All good points and questions. Liars often have a hard time keeping up with their lies, especially when they are cops. I'm not sure if the part about Wilkerson disposing of a gun is true or not. Don't think I've seen that in any news accounts. It might have grown as a "fast fact" on social media; not sure. Of course, it wouldn't be beyond cops to plant a gun along the path Wilkerson ran, perhaps after they had finished beating him to hell and realized they had a problem on their hands and needed to create an excuse.

Here in a few days, I will be publishing a post about cops who have been found guilty in federal civil-rights cases over past six months. Quite a few of the cases involve charges of falsifying police reports. That kind of dishonesty seems to come with the territory in the modern U.S. police state.

Anonymous said...

Interesting item from Troy Messenger article. Says cops waited 12 hours to release a statement about the incident:

While discussing the incident at the council’s work session Tuesday, councilmember Wanda Moultry, District 5, called for transparency from the city moving forward in similar situations. Troy Police did not release a statement on the incident for more than 12 hours after the arrest was made and photos of the teen were posted on social media.

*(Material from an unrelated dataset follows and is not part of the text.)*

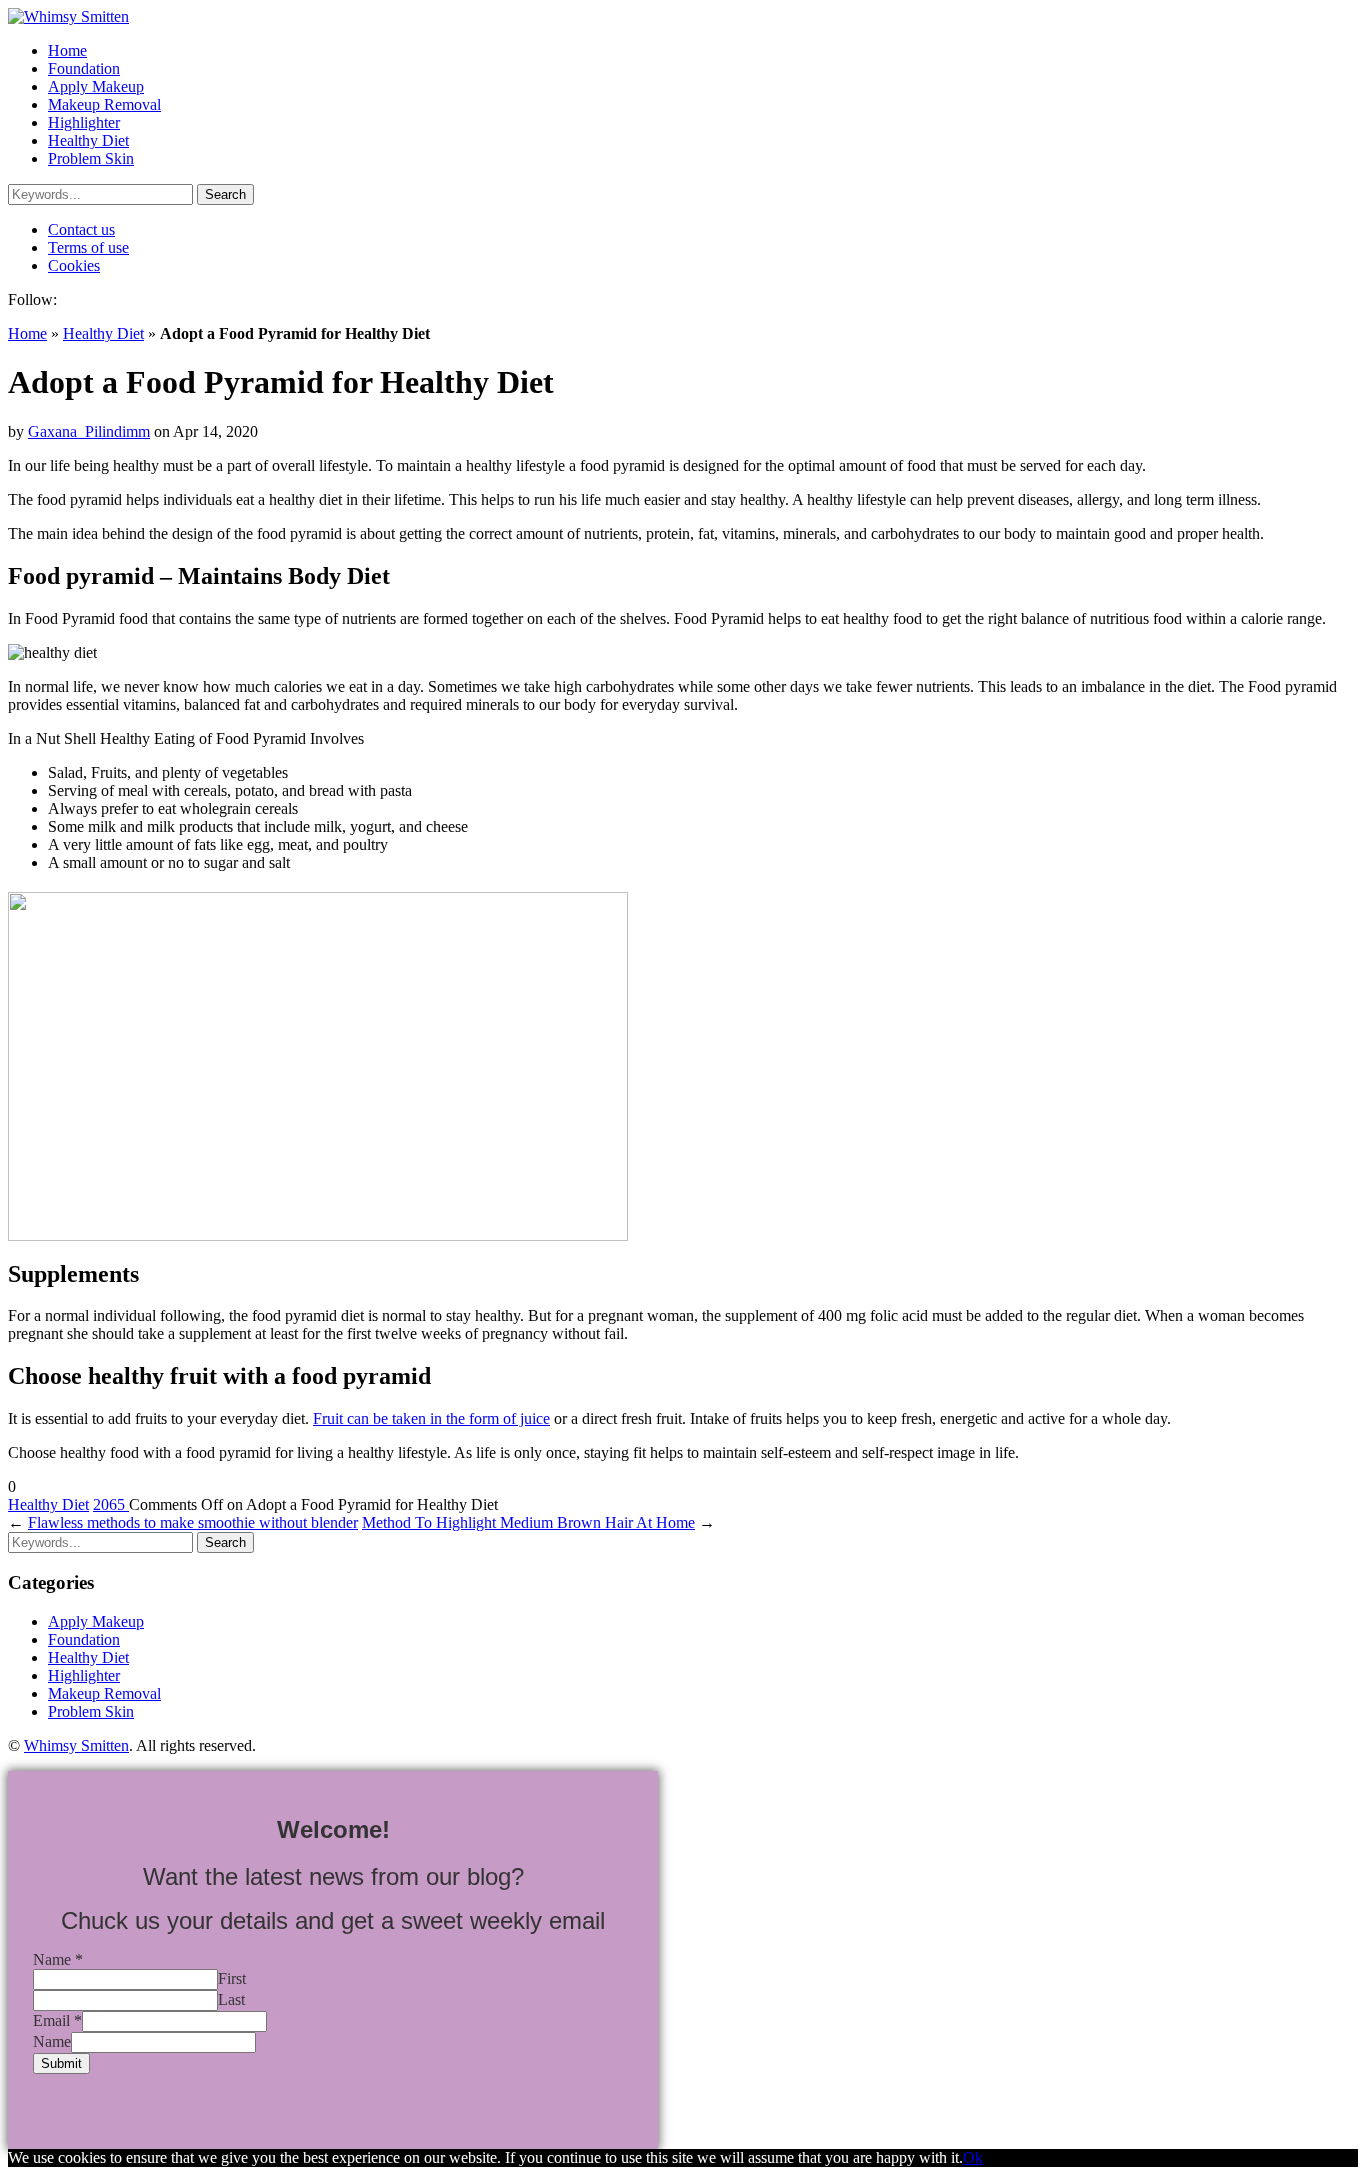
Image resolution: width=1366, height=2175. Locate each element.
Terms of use (88, 247)
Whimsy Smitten (76, 1745)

“We need to be coming forth first when there is any abuse against anyone,” Moultry said. “We need to be proactive and let the citizens know.”

Anonymous said...

Sorry but I disagree. Let all the details come out. What kind of record does this kid have ? What is he doing out that late at night behind a business ? Why did he run from the cops ? Lots of questions. I'm not a policeman but they put their life on the line every day against monsters in sheeps clothing. Yes there are bad cops, but most of them are good people. Yes there are bad journalist, but most of them are good people. Give it some time for the facts to bubble up.

legalschnauzer said...

@5:25 --

Sure, all any of us can do is let the process play out. My goal with this post is to show how serious this could be the cops, especially if it becomes a criminal matter under federal civi-right law. You raise a lot of questions that regular folks ask. But I'm not sure they all apply, under the law. For example, his record (if any) shouldn't matter; if he was doing nothing unlawful behind the building, that shouldn't matter; running from the cops was not a great idea, but probably has limited importance.

Key question: Did cops have reasonable suspicion to detain him? I'd say that's less than 50/50 now, given that the charges are so weak. As for justifying the force used, I think that's going to be hard to do, particularly if they had no grounds to arrest him or even detain him. Right now, I don't see that they had any offense to arrest him for.

Anonymous said...

This was wrong. This young man had a right to walk where ever he chose. The police is doing all of this because they think that they can get away with anything. If this had been a white kid, would this have happened? No, it would not have. Of course, this young kid was afraid when he was stopped by the police in Troy, AL; Jim Crowe's country. If they once had thought that he was reaching for a gun, they would have shot him without thinking once, but they knew he was not. If he reached for his waist band, it was probably to pull his pants up. Because we have a racial President don't give tthe police or anybody the right to be suspicious of our black children. Why did they feel the need to beat him brutal to the point of seriously causing him so much trauma? If they felt like for whatever reason they needed backup, it would not have taken but 2 minutes or less to get back up because the Police station was a minute or two away. They say they found a gun in his path from where he begin to start running, that is a lie. They probably planted a gun if that is true and put his hand prints on it because he was unconscious and not aware of what they were doing. Our black children demands "Justice" just like any other citizen. I have a son and I know this is wrong. Did they see him breaking into the building? NO NO! I hope this cop gets what he deserves and by chance if he gets away with this here on earth; I know a MAN that sits High and observes everyone and everything. His name is JESUS and this cop will get what he deserves whether it is here on earth or on Judgement Day! So, whomever is lying for this police will riot in the PITS of HELL and whoever helps try to cover this brutality up. TROY, AL you just made WORLD NEWS for being impartial to our BLACK children or BLACK peoples for no other reason but just being LOW DOWN and RACIAL! I want you to know that our BLACK LEADERS all over the WORLD knows about THIS.

e.a.f. said...

From the media reports I have seen regarding similar cases, in the U.S.A., the only thing which was "offensive" in the eyes of these police officers was an African American young male out walking on public property. From all information we have seen on the news, in the U.S.A., that entitled the police to kill, injure, beat, abuse, etc.. It may not be done to white wealth males or females.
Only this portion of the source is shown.